Lady Olenna squirmed forward. “Even when I was a girl younger than you, it was well known that in the Red Keep the very walls have ears. Well, they will be the better for a song, and meanwhile we girls shall speak freely.”
“But,” Sansa said, “Varys … he knows, he always …”
“Sing louder!” the Queen of Thorns shouted at Butterbumps. “These old ears are almost deaf, you know. Are you whispering at me, you fat fool? I don’t pay you for whispers. Sing!”

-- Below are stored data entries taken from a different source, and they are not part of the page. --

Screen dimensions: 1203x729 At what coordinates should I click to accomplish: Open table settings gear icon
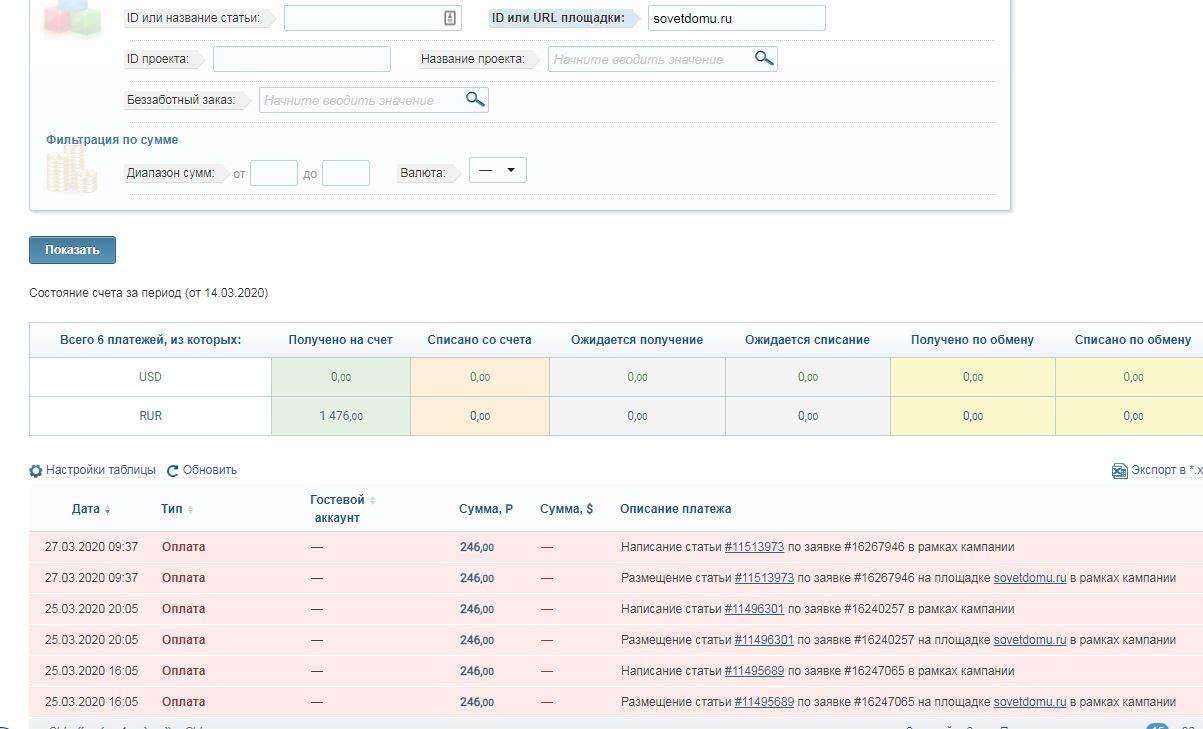coord(36,471)
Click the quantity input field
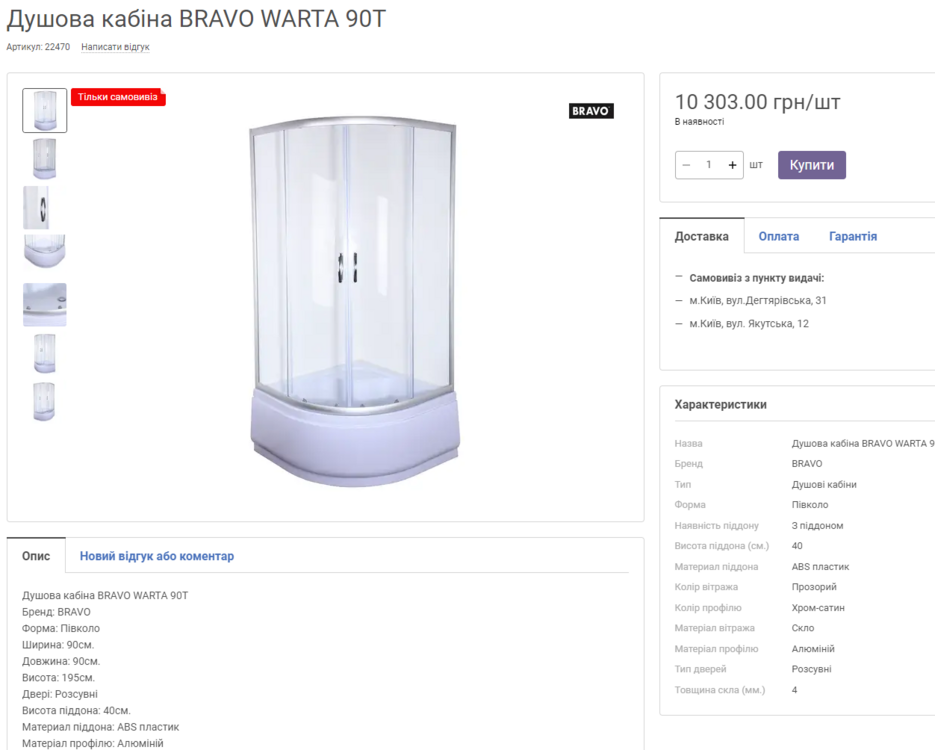 click(x=709, y=165)
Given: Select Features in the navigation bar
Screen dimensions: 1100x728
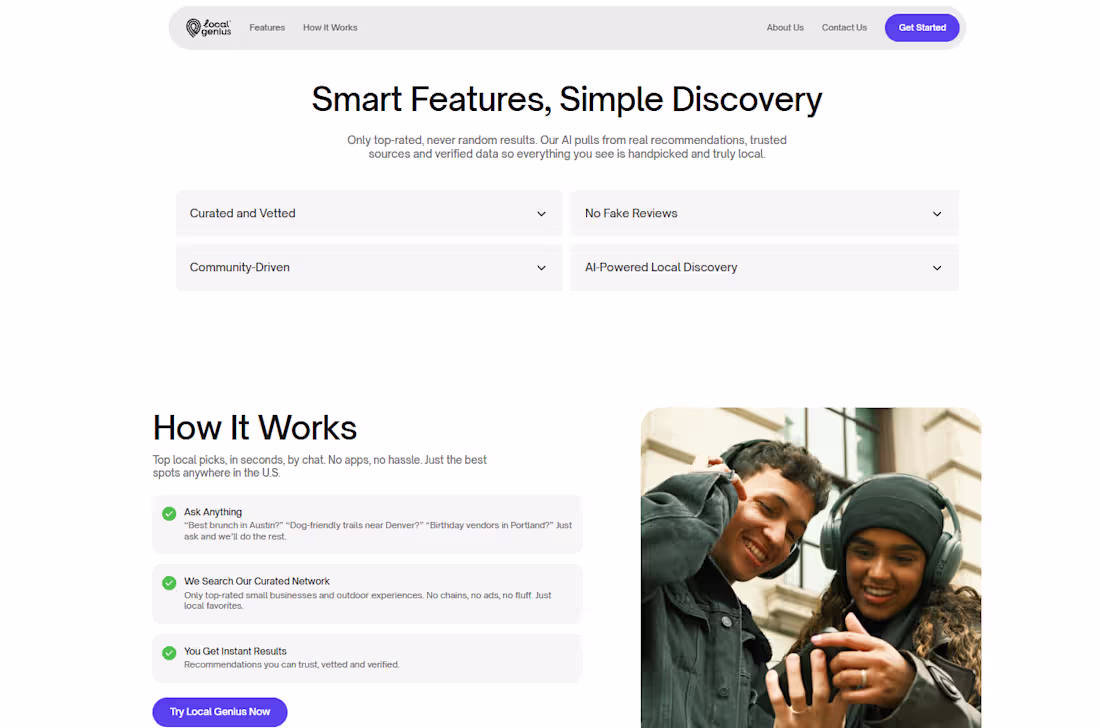Looking at the screenshot, I should click(267, 27).
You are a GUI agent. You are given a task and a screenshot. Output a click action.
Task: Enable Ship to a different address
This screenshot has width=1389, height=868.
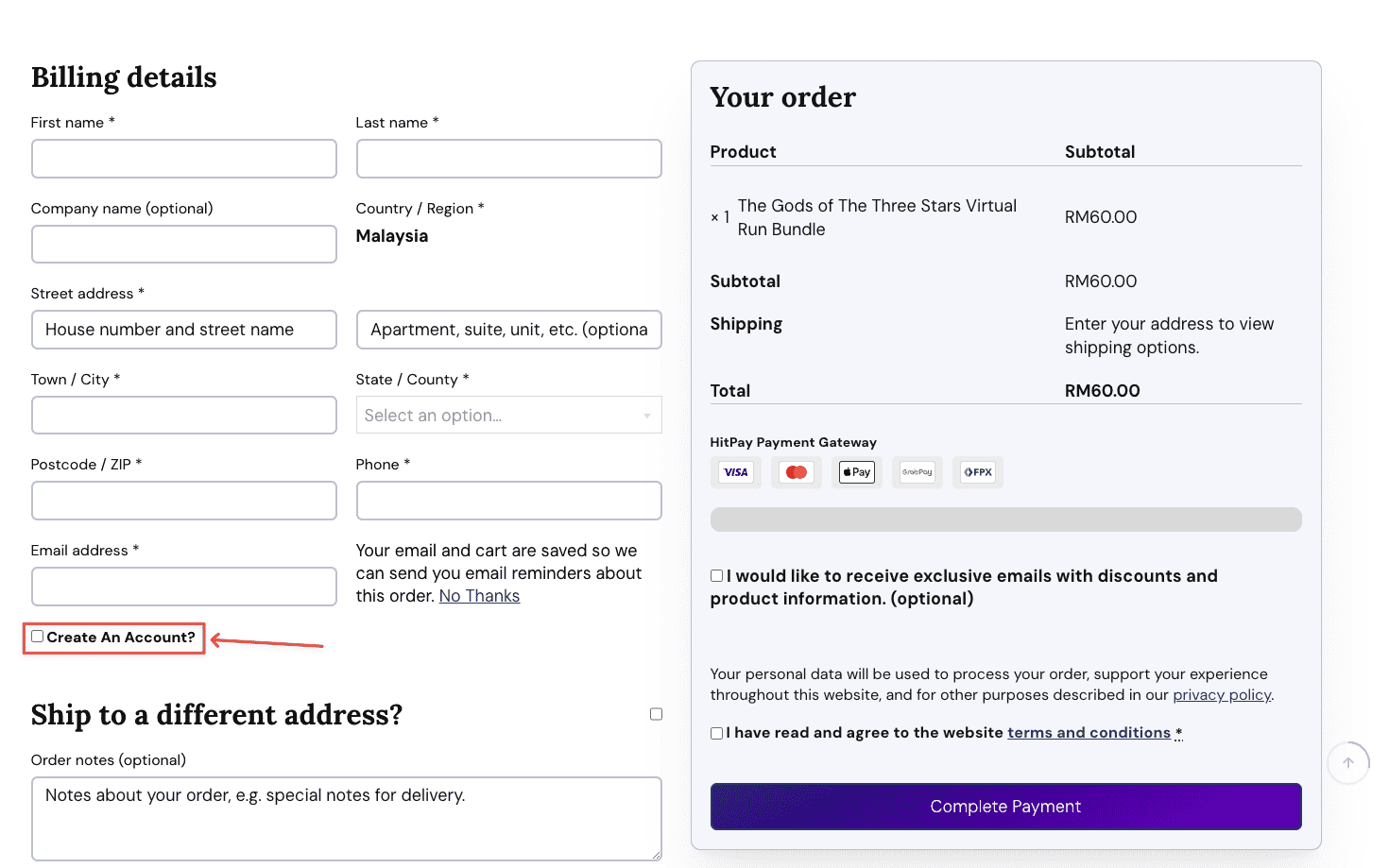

“… THE BEAR!” thundered Butterbumps, his great deep voice echoing off the rafters. “OH, COME, THEY SAID, OH COME TO THE FAIR! THE FAIR? SAID HE, BUT I’M A BEAR! ALL BLACK AND BROWN, AND COVERED WITH HAIR!”
The wrinkled old lady smiled. “At Highgarden, we have many spiders amongst the flowers. So long as they keep to themselves we let them spin their little webs, but if they get underfoot we step on them.” She patted Sansa on the back of the hand. “Now, child, the truth. What sort of man is this Joffrey, who calls himself Baratheon but looks so very Lannister?”
“AND DOWN THE ROAD FROM HERE TO THERE. FROM HERE! TO THERE! THREE BOYS, A GOAT, AND A DANCING BEAR!”
Sansa felt as though her heart had lodged in her throat. The Queen of Thorns was so close she could smell the old woman’s sour breath. Her gaunt thin fingers were pinching her wrist. To her other side, Margaery was listening as well. A shiver went through her. “A monster,” she whispered, so tremulously she could scarcely hear her own voice. “Joffrey is a monster. He lied about the butcher’s boy and made Father kill my wolf. When I displease him, he has the Kingsguard beat me. He’s evil and cruel, my lady, it’s so. And the queen as well.”
Lady Olenna Tyrell and her granddaughter exchanged a look. “Ah,” said the old woman, “that’s a pity.”
Oh, gods, thought Sansa, horrified. If Margaery won’t marry him, Joff will know that I’m to blame. “Please,” she blurted, “don’t stop the wedding …”
“Have no fear, Lord Puff Fish is determined that Margaery shall be queen. And the word of a Tyrell is worth more than all the gold in Casterly Rock. At least it was in my day. Even so, we thank you for the truth, child.”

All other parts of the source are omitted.